Coming from a long line of educators — both grandmothers and both parents went to college and became teachers — you could say Professor Beth Daugherty’s fate, a lifetime of teaching British and American literature, was sealed early growing up in Quaker City, a small town of about 500 located in southeastern Ohio.

“I liked to read as a child,” Daugherty said. “But college surrounded me with the transformative power of words. I want future students to feel that expanding universe; to fall in love with language, reading and writing; to learn how literature helps us move through our lives.”

Daugherty and her husband, Gary, made a pair of generous commitments to Otterbein, one establishing the Daugherty Promise Scholarship and the other supporting the Otterbein University Endowment, the Mary B. Thomas Academic Excellence Fund and the Daugherty Promise Scholarship fund through an estate gift. Income will assist promising students pursuing an English major at Otterbein.

“I really did grow up in a family where everybody valued education,” said Daugherty, who as an infant, lay cradled in her mother’s left arm while her mom used her right hand to finish writing her master’s thesis on William Faulkner.

Daugherty, during a sabbatical to finish her book manuscript, Virginia Woolf’s Apprenticeship: The Education of a Woman Writer, spent five weeks in London doing research for the book, the first in a planned three-book series on Woolf as an essayist.

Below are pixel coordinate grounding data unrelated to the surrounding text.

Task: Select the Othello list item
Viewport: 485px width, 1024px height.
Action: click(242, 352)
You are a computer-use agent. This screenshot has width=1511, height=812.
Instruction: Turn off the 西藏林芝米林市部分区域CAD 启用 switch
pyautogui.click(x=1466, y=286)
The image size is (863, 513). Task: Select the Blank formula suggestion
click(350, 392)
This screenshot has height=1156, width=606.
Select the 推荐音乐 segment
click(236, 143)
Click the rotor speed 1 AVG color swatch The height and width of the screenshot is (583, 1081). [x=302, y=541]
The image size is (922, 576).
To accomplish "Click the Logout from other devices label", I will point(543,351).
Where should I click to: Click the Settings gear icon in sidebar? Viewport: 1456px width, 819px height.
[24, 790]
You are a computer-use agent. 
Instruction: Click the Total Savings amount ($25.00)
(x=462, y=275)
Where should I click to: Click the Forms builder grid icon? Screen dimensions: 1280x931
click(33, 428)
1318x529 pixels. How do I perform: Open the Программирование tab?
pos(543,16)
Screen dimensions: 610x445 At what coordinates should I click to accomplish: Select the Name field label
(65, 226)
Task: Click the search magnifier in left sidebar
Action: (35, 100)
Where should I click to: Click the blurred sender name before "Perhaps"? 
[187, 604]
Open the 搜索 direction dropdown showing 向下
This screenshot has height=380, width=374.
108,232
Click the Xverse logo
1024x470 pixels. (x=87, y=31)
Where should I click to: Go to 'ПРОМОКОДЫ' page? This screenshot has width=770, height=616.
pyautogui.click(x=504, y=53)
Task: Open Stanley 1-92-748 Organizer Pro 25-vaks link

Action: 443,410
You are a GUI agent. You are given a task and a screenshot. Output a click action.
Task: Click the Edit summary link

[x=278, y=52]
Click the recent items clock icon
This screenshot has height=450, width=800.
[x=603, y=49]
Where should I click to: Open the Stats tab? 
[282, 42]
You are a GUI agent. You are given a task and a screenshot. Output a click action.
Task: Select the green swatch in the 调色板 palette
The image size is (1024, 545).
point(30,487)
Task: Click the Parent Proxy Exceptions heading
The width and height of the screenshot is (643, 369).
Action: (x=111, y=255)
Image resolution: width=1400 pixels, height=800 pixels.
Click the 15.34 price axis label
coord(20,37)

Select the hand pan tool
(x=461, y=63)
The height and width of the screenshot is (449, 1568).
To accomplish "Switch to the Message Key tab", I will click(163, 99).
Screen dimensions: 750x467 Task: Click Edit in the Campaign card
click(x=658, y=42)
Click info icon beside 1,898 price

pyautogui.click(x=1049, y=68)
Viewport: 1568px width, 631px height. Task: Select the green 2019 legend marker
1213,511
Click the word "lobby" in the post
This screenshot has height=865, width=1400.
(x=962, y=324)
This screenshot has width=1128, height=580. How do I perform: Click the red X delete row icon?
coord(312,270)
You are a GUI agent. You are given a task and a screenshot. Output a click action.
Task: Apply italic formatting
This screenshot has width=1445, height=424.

“I’m trying to imagine what it was like for her as a young woman, learning to be a writer when she wasn’t even sure she could be a writer yet,” Daugherty said about her first manuscript on Woolf, who had almost no formal education, but was homeschooled.

Daugherty spent six days a week in the archives of the British Library, University of Sussex, King’s College London, London Library, Morley College, Lambeth Archives and Women’s Library at the London School of Economics. While she was in London, she was also pleased to spend time with Otterbein alumni and friends during her visit.

Daugherty believes her research on the education of Woolf will help her in the classroom, too.

“I think it has helped me understand more about the nature of learning in general and what our students go through today,” Daugherty said. “It’s a very different situation (than what Woolf faced) and yet I’m sure a lot of it is the same. As a learner, you are trying to piece together things that seem fragmented.”